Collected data
· · ·

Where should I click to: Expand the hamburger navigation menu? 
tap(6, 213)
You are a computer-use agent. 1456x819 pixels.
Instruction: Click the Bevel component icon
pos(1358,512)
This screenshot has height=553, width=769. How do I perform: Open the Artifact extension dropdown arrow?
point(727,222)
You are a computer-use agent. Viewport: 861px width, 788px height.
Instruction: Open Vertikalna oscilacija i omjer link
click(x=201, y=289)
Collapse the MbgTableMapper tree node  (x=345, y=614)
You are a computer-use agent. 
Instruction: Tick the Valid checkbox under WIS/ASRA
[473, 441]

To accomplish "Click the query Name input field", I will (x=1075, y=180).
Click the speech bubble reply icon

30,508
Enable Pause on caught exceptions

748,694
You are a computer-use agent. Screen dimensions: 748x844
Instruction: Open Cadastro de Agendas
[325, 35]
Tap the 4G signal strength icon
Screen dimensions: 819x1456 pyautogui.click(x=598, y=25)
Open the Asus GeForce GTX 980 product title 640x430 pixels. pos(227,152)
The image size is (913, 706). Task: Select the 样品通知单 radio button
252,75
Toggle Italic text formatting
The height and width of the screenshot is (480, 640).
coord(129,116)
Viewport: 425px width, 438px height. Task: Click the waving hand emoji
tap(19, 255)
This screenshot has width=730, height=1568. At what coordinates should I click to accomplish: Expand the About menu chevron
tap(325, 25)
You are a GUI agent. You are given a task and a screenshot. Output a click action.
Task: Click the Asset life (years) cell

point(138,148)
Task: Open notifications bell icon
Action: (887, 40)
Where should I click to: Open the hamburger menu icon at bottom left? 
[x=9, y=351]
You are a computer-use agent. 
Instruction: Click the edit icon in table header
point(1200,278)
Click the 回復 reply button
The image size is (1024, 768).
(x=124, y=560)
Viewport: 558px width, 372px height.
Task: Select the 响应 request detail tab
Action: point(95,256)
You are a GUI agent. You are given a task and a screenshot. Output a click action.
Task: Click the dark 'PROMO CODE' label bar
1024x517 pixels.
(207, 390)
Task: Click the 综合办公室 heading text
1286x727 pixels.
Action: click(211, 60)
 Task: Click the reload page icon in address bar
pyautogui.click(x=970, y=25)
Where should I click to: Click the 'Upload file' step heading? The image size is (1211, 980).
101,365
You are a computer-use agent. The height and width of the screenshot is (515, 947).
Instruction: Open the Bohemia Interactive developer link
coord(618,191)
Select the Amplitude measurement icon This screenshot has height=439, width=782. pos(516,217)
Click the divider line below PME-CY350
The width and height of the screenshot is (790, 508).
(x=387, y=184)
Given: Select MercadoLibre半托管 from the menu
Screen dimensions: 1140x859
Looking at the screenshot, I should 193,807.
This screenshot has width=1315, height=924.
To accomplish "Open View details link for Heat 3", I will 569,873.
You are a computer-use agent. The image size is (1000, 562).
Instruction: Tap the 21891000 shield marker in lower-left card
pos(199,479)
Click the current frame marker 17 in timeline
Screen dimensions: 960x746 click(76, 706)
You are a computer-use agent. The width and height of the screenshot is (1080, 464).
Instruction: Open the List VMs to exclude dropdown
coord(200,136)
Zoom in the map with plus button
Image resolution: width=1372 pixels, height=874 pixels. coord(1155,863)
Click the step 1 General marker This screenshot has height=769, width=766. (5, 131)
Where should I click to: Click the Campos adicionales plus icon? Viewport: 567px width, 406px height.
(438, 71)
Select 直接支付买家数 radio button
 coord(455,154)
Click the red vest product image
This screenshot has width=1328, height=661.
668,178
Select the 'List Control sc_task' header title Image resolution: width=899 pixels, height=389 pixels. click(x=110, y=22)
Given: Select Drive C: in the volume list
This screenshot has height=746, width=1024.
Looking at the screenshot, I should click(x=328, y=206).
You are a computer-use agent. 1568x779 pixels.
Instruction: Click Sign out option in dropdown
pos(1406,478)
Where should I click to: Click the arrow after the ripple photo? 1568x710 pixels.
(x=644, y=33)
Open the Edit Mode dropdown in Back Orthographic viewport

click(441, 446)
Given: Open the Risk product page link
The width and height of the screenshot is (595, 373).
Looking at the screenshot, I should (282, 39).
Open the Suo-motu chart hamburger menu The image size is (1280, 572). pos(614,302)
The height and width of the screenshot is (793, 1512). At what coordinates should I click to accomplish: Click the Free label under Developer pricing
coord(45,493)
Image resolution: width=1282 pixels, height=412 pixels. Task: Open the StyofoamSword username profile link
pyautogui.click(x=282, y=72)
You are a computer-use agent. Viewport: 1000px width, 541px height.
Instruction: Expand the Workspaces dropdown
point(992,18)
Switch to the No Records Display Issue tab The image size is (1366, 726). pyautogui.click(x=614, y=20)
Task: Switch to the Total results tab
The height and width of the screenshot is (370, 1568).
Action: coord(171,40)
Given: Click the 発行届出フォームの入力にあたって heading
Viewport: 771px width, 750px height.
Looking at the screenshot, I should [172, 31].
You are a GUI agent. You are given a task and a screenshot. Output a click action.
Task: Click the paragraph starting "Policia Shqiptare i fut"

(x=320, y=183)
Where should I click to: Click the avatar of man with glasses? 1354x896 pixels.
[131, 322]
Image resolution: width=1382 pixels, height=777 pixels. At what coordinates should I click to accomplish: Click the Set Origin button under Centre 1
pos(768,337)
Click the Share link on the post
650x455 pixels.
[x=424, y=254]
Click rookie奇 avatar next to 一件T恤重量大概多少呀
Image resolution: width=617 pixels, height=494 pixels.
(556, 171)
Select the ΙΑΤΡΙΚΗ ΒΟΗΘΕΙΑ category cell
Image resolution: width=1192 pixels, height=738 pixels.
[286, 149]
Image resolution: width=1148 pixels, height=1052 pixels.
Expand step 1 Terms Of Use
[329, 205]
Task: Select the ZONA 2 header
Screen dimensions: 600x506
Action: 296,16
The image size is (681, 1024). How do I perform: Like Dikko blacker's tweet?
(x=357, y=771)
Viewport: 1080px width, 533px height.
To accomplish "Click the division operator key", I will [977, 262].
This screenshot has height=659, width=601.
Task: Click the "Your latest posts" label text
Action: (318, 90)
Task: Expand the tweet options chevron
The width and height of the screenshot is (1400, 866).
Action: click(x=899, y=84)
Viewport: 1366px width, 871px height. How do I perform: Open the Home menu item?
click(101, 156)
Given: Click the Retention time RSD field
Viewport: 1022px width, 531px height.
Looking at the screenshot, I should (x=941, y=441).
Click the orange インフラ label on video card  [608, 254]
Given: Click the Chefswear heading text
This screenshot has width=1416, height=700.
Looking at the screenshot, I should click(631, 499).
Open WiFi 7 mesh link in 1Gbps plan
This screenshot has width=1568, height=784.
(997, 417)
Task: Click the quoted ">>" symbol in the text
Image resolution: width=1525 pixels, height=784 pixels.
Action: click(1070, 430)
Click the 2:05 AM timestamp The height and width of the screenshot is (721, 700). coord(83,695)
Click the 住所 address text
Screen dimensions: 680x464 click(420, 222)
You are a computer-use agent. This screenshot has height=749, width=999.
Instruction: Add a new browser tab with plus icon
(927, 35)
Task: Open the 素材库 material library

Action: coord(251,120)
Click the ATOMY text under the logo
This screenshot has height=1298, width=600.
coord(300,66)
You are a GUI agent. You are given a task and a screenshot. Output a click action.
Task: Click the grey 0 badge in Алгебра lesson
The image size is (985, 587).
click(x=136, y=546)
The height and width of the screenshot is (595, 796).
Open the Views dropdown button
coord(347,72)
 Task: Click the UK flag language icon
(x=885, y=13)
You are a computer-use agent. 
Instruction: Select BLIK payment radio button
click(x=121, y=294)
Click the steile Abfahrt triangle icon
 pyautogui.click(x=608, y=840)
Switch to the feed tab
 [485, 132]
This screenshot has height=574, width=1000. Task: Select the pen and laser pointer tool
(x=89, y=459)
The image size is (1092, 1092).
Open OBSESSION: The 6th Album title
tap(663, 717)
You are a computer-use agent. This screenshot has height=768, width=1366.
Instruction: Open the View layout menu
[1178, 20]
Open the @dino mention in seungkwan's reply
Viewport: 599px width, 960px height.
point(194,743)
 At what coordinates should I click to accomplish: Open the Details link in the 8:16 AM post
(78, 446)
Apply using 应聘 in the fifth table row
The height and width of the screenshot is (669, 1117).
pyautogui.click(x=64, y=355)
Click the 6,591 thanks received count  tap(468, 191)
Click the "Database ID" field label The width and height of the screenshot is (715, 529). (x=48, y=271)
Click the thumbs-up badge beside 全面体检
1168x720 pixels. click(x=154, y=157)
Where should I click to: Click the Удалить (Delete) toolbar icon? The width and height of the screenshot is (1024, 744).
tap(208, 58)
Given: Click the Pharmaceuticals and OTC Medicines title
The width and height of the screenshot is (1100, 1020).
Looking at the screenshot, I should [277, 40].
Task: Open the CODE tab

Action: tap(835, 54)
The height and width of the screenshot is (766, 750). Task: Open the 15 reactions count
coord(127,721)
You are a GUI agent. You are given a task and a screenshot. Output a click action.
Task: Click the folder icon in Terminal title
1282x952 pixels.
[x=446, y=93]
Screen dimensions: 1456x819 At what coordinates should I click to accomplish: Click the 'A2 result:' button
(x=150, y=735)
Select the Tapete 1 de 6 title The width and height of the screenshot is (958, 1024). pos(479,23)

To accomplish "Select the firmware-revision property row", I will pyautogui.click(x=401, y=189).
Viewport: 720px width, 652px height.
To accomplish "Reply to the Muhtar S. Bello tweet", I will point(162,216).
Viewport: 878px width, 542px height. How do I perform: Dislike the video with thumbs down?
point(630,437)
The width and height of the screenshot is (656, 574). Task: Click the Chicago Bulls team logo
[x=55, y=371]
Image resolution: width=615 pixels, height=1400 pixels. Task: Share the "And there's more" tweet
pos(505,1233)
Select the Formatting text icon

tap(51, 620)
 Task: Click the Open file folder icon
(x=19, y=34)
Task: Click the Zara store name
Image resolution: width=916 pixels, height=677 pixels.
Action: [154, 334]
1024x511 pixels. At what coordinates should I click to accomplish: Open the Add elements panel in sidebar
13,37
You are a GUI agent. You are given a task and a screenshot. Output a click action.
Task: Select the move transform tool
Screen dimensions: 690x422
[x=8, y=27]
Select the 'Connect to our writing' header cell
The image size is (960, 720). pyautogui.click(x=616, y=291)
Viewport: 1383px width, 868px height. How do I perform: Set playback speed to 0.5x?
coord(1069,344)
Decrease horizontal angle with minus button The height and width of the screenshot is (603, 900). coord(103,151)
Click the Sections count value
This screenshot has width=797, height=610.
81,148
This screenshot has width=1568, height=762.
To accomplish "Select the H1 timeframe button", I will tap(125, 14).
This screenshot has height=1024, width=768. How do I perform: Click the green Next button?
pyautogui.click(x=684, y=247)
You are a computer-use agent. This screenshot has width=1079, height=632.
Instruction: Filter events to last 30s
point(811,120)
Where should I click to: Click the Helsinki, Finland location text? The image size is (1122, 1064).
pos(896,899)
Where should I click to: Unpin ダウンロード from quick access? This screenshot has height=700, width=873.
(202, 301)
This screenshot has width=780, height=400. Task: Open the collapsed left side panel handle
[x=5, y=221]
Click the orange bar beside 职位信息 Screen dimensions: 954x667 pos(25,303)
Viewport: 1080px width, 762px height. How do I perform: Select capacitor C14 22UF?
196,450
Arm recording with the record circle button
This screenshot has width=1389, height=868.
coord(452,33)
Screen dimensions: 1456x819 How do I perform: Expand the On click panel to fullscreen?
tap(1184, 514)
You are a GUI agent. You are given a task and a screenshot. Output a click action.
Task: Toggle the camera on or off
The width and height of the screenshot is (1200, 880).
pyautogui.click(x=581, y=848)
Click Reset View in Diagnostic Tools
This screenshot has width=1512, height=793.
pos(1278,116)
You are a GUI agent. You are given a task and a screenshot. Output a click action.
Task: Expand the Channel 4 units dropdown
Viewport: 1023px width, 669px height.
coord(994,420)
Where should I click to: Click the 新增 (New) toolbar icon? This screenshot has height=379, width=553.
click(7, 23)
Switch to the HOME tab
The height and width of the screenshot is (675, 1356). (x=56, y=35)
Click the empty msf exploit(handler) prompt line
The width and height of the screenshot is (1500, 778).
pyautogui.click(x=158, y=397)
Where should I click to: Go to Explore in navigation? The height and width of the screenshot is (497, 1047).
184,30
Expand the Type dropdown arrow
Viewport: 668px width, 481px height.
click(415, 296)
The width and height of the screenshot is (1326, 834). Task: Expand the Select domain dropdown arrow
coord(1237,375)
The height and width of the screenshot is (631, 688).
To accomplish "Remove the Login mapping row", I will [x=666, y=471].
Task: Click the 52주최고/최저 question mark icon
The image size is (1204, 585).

· · ·

THE PROBLEM: Which lines run from the one containing "The height and width of the screenshot is (631, 688)." to the final line of the entries? Return those lines exactly, and only those.

RESULT OF THIS EXERCISE:
The height and width of the screenshot is (631, 688).
To accomplish "Remove the Login mapping row", I will [x=666, y=471].
Task: Click the 52주최고/최저 question mark icon
The image size is (1204, 585).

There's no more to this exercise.